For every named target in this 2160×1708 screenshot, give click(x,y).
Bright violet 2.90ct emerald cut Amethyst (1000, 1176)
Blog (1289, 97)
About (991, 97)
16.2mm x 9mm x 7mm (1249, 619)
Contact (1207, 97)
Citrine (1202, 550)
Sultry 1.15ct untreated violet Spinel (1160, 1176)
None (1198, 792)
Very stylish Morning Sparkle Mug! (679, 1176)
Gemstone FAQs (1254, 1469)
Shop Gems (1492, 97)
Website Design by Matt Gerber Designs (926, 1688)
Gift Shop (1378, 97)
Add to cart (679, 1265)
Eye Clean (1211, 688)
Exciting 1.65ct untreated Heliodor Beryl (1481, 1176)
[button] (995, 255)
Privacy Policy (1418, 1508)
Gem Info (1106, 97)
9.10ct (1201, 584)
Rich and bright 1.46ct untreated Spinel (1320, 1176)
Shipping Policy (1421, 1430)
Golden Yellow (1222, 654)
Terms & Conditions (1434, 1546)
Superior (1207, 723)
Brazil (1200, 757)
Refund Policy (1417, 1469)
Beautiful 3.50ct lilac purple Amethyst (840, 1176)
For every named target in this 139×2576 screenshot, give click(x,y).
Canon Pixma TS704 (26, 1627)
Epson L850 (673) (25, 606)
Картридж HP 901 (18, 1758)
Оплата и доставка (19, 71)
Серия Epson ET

-----

Track down all lines above with the string "violet" and copy them.

**Solution**.
Bright violet 2.90ct emerald cut Amethyst (1000, 1176)
Sultry 1.15ct untreated violet Spinel (1160, 1176)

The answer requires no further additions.